It's the complete package: a chemical that can trigger the release of dark pigment in any type of skin tone - even in redheads - while also boosting the body's natural defences against skin cancer.
The new compound, which would work in conjunction with sunscreen, offers a temporary boost in melanin production - the pigment that gives human skin, hair, and eyes their colour. If it proves effective in human trials, it could see the end of bad fake tans, and give fair-skinned people better protection when out in the elements.
"It would not actually be a fake tan, it would be the real thing," one of the team, David Fisher from the Massachusetts General Hospital and Harvard University, told The Guardian. "It would just be sunless."
Back in 2006, Fisher and his colleagues discovered that a plant extract called forskolin could produce a cancer-protecting tan in red-haired mice, without being triggered by harmful UV radiation (sunlight).
That was a pretty big deal, because when your red-headed friend complains about going from pale to a straight-up burn when they hit the beach - with no tan in between - they're not just overreacting.
Redheads contain a variant of the MC1R gene, which not only imparts red hair and fair skin, but also messes with a receptor molecule that sits on the surface of skin cells called melanocytes.
In non-redheads, this receptor works with the melanocytes to produce dark melanin pigments on the skin in response to UV radiation, but by some cruel twist of fate, the redhead variant doesn't do this, so the skin tends to burn.
When the researchers applied forskolin to the skin of mice that had been genetically engineered to have fair skin and rust-coloured fur - an analogue for red-haired people - it stimulated the production of melanin.

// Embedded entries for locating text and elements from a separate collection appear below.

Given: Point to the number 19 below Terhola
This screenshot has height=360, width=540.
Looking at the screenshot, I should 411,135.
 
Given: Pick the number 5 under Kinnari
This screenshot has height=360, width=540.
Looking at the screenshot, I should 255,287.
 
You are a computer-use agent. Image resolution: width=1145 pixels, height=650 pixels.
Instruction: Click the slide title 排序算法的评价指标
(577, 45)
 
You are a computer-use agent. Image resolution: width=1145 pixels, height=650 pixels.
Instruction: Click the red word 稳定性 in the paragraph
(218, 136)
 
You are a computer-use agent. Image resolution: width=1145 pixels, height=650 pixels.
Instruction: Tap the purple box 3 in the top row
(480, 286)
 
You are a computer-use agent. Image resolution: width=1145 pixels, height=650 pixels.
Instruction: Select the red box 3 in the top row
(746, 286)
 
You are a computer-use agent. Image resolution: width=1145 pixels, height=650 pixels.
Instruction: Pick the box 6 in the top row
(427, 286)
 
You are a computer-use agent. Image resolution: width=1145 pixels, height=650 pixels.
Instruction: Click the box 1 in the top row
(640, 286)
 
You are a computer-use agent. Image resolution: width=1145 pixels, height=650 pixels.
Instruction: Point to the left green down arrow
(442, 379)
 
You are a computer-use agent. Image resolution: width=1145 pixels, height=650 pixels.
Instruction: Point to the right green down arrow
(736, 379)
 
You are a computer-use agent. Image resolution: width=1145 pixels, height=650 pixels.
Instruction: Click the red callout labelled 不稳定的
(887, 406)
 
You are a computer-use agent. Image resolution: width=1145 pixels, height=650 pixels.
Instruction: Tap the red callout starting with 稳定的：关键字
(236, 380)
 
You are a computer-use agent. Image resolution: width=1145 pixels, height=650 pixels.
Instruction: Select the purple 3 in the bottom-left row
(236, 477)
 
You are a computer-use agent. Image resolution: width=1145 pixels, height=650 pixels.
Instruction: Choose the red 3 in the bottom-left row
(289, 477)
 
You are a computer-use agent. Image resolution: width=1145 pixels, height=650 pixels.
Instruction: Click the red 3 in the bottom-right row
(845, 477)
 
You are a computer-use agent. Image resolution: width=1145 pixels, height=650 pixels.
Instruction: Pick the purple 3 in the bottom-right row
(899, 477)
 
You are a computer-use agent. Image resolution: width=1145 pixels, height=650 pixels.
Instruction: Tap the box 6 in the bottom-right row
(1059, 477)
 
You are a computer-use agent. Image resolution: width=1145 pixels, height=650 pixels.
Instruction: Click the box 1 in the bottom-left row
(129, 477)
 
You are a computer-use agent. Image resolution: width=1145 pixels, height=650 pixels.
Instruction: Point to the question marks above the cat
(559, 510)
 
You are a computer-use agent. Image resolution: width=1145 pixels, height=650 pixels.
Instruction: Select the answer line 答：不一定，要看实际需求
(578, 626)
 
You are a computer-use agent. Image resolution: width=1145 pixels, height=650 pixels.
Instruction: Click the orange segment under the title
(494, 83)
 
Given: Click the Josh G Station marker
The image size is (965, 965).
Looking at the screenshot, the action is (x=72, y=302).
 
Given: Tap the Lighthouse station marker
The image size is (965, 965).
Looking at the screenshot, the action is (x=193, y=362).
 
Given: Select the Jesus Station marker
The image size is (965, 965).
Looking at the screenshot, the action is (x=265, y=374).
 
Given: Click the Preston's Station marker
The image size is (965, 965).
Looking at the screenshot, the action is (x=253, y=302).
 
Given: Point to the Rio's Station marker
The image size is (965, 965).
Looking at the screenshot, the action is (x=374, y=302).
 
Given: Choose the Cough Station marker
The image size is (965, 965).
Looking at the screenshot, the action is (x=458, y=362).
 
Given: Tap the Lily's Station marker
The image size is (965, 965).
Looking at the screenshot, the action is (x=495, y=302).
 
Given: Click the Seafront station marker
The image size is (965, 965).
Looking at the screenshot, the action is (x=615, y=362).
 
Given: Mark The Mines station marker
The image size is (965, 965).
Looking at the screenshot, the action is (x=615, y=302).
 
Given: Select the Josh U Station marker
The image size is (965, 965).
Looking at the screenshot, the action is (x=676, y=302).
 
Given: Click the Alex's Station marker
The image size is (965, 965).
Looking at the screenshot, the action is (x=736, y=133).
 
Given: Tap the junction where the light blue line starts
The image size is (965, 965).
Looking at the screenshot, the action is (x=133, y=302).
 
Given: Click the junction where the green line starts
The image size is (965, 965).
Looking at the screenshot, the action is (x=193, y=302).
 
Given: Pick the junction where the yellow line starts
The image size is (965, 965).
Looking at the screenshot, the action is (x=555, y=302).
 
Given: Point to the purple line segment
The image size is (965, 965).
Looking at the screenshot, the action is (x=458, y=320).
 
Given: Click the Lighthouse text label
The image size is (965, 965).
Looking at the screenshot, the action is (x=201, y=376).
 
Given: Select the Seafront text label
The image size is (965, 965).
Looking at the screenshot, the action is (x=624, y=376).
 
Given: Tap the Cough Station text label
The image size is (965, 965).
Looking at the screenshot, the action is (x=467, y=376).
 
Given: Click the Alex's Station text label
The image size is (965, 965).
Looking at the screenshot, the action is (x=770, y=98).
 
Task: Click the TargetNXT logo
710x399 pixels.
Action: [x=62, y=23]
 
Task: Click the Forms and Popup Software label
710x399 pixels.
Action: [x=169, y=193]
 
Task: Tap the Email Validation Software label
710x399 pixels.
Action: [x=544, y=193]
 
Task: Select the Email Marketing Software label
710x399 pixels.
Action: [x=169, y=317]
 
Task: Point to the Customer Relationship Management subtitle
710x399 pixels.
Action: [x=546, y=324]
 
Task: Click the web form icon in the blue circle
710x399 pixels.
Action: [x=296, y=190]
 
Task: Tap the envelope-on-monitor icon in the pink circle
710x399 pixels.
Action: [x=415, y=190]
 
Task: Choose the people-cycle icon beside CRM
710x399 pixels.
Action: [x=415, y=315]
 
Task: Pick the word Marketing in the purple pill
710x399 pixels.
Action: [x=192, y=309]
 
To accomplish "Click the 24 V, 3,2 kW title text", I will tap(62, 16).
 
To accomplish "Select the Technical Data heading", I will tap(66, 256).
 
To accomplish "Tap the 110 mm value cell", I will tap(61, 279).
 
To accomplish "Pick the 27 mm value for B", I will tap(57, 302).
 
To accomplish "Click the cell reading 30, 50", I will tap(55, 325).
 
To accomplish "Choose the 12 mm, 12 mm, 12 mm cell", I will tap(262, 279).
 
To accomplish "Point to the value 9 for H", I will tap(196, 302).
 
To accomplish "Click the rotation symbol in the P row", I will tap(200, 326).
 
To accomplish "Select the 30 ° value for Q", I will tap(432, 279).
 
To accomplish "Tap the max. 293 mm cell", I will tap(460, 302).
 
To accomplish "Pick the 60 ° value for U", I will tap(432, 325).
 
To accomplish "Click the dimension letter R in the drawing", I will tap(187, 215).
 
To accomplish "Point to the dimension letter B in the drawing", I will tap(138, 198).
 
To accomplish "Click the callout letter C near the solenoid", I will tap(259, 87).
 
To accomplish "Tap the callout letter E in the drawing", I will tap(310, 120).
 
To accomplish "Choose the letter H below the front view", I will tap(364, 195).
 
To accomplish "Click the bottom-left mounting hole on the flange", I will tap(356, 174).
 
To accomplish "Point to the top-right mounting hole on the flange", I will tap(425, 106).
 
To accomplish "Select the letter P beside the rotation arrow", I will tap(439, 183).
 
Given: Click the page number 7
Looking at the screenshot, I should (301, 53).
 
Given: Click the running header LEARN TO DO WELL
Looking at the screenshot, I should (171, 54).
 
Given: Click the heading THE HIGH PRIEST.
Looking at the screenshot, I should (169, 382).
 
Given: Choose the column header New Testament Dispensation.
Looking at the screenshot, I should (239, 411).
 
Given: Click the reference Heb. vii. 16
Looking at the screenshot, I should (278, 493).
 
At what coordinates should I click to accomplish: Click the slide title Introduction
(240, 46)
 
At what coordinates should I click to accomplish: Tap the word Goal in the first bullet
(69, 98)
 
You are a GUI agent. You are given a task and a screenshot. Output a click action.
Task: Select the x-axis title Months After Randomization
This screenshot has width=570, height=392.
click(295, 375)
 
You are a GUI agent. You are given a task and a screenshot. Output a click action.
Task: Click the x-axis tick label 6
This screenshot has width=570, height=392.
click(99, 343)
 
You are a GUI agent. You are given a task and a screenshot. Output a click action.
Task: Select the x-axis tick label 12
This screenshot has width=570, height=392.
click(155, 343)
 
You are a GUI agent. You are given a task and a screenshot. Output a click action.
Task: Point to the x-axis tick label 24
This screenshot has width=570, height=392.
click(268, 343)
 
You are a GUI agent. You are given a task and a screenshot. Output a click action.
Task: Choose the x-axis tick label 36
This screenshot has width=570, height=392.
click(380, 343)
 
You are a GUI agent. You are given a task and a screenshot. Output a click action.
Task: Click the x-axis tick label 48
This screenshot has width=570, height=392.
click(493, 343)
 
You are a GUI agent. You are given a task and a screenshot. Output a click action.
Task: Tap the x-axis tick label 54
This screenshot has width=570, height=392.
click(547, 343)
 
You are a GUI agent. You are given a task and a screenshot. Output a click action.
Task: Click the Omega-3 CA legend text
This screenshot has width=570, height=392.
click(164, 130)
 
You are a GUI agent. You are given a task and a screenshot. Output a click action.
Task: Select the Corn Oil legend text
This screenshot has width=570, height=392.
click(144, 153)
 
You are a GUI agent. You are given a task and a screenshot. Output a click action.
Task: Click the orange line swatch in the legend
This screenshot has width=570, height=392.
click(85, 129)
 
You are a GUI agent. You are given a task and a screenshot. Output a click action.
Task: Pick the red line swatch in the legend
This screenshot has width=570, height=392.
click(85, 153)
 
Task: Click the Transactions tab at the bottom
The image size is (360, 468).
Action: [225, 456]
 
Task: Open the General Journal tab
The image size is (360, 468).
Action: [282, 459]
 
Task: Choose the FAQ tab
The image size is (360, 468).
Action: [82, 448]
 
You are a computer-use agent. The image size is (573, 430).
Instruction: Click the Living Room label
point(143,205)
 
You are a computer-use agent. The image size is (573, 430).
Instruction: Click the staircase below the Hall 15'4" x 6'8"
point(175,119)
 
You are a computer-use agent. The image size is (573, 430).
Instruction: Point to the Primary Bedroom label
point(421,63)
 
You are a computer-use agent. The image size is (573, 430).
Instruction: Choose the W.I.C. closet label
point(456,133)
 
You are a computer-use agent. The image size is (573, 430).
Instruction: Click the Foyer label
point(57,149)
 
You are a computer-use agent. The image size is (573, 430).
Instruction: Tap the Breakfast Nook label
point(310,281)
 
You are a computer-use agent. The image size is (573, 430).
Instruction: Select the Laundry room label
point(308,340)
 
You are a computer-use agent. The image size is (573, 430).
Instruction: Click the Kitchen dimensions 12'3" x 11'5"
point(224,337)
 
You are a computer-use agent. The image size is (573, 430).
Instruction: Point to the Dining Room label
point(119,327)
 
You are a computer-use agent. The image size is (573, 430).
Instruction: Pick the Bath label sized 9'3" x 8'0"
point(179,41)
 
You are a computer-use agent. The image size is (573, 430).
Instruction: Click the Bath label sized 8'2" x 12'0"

Here's a comparison, where a high dosage of forskolin gave the red-haired mice temporary black skin:
The treated mice were exposed to UV rays, and when compared to untreated red-haired mice, they experienced less sunburn and DNA damage, and were less likely to develop skin cancer tumours.
This is because dark melanin pigment is able to disperse more than 99.9 percent of harmful UV rays absorbed by the skin, so the more you have of it, the better protected your cells are.
But there was one problem. The compound didn't work on humans - our skin is five times thicker than mouse skin, and far better at keeping foreign chemicals out.
Now, a decade later, the researchers have come up with a solution that they think will actually work on us - a different class of compounds that can not only boost the pigmentation process, but also squeeze through the outer layers of our epidermis.
These tiny molecules work by inhibiting SIK (Salt Inducible Kinase) enzymes in the skin, which is like a 'master off switch' for melanin production.
When a strong dose of the compound was tested in red-haired mice, it turned them black within a couple of days, just like the forskolin.
When tested on donated human skin samples, the tanning response could be adjusted based on dosage and frequency of use, and could last for several days without reapplication.
Once application ceased, the colour faded back to normal within about two weeks as new skin replaced the old, tanned cells.
So, when can we have it?
Unfortunately, we'll have to wait some time before we know that this compound can be turned into a marketable product - while the results have been very positive on human skin samples in the lab, we'll need to see them replicated in human trials to ensure that it's safe and effective.
But if it lives up to its promise, this compound would do more than just bankrupt the fake tan industry - when used in conjunction with sunscreen, it could help cut the rate of skin cancer, which is currently the most common cancer in the US, affecting one in five Americans over their lifetime.
We can't wait to see where this research goes next.
The study has been published in Cell.